The goal here is an exact copy of the entries below, without their pictures.

-- Opening Marker --

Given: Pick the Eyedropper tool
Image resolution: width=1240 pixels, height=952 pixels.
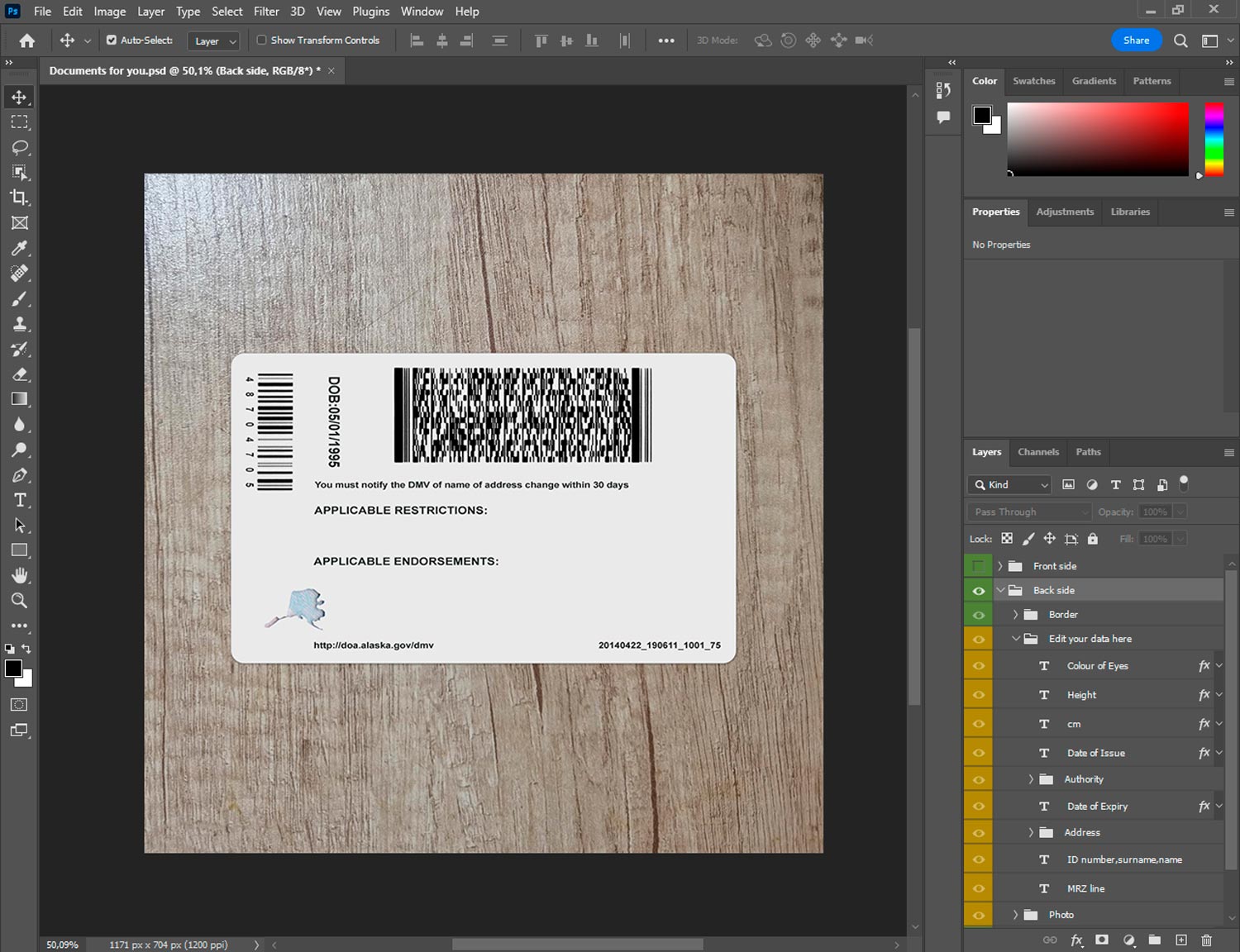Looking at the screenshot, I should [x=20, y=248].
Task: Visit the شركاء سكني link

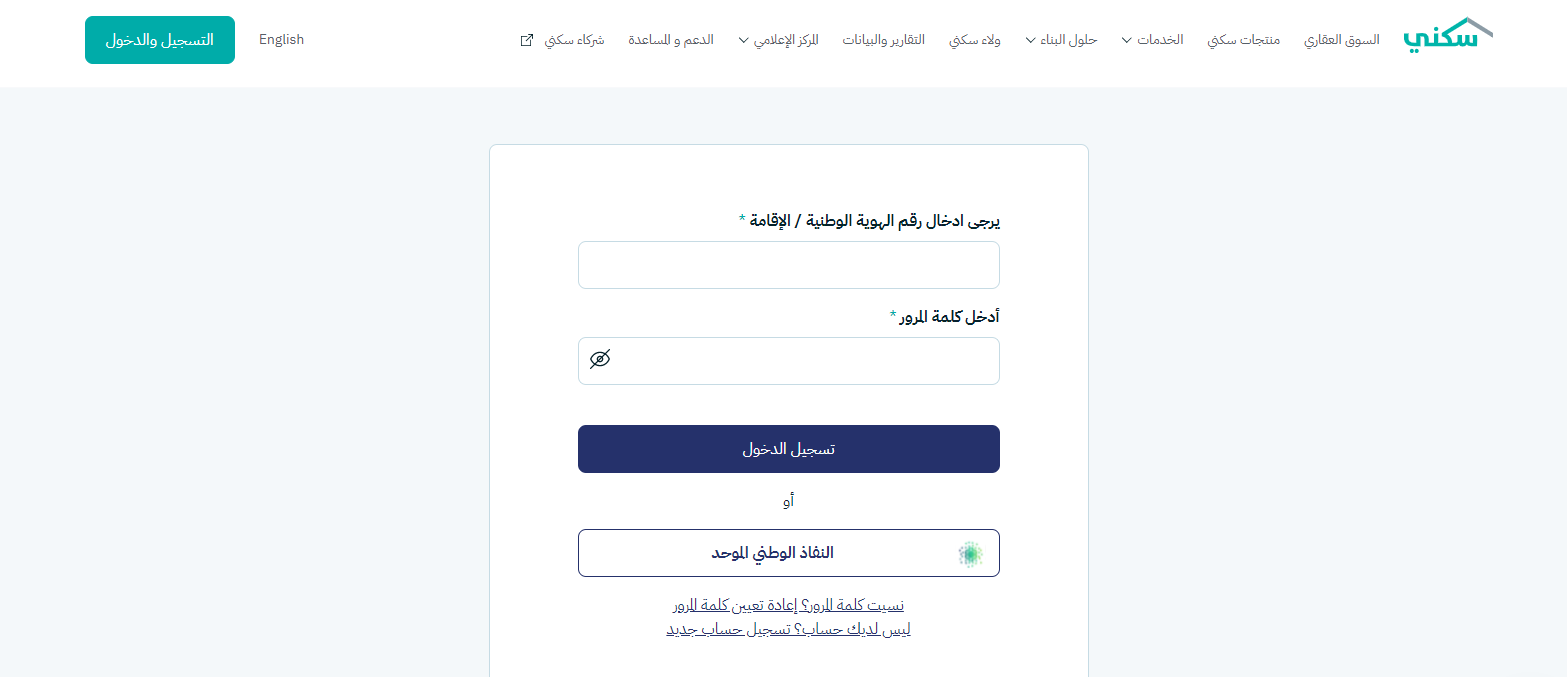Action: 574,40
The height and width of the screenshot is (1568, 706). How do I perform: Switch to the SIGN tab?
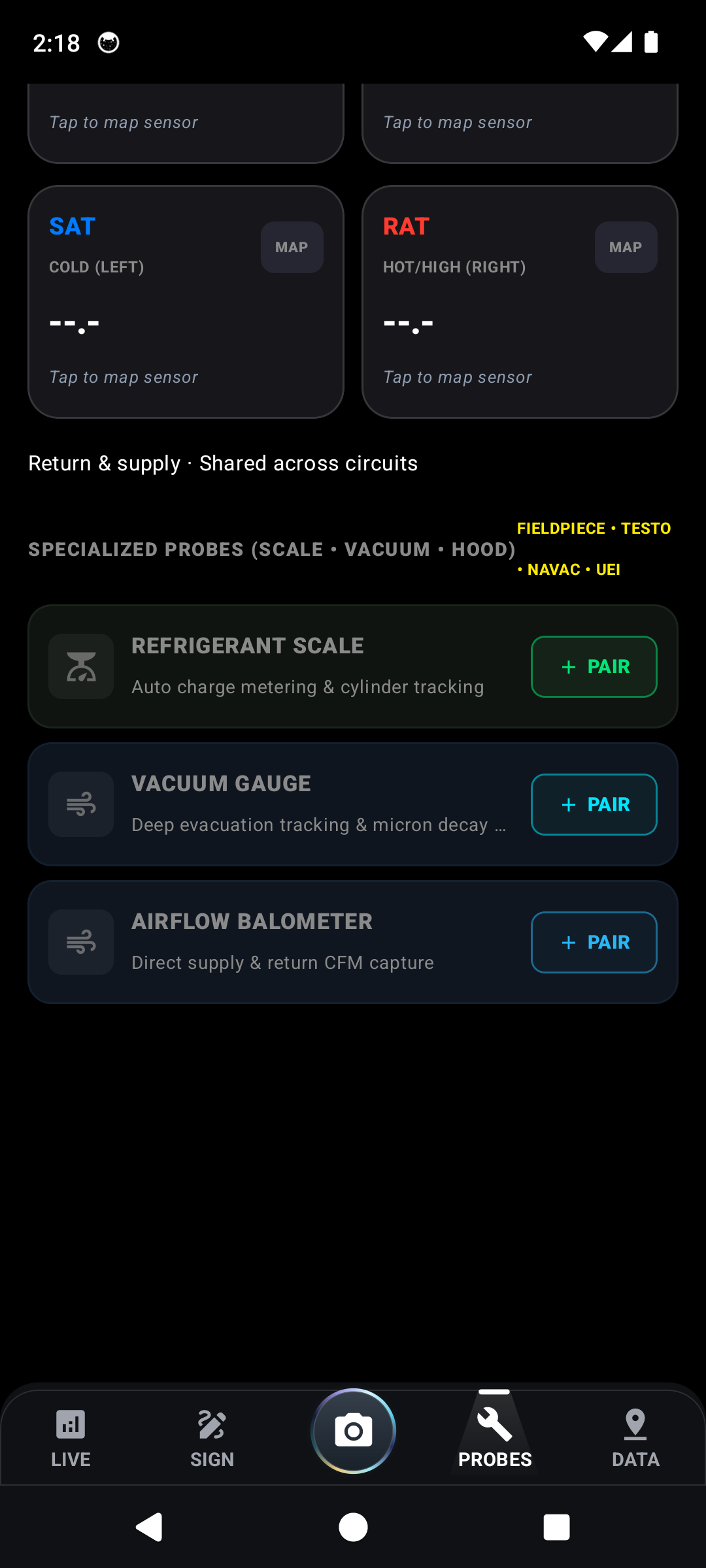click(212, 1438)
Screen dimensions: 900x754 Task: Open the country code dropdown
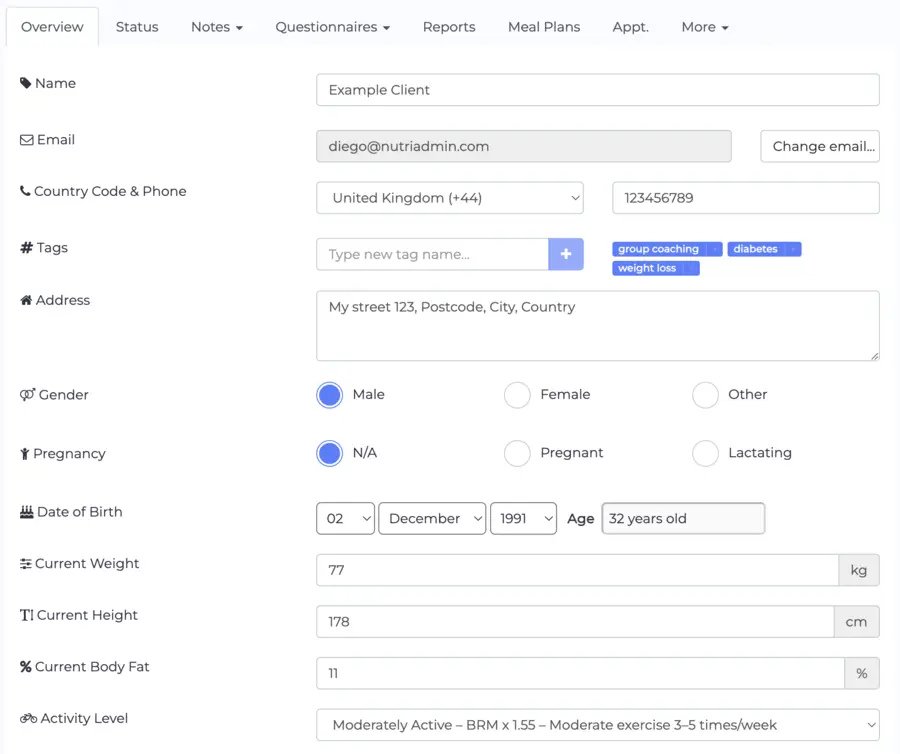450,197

-- Closing Marker --

RESPONSE TO THE TASK:
Given: Pick the Eyedropper tool
Image resolution: width=1240 pixels, height=952 pixels.
Looking at the screenshot, I should [x=20, y=248].
Task: Visit the شركاء سكني link

Action: 574,40
The height and width of the screenshot is (1568, 706). How do I perform: Switch to the SIGN tab?
click(212, 1438)
Screen dimensions: 900x754 Task: Open the country code dropdown
450,197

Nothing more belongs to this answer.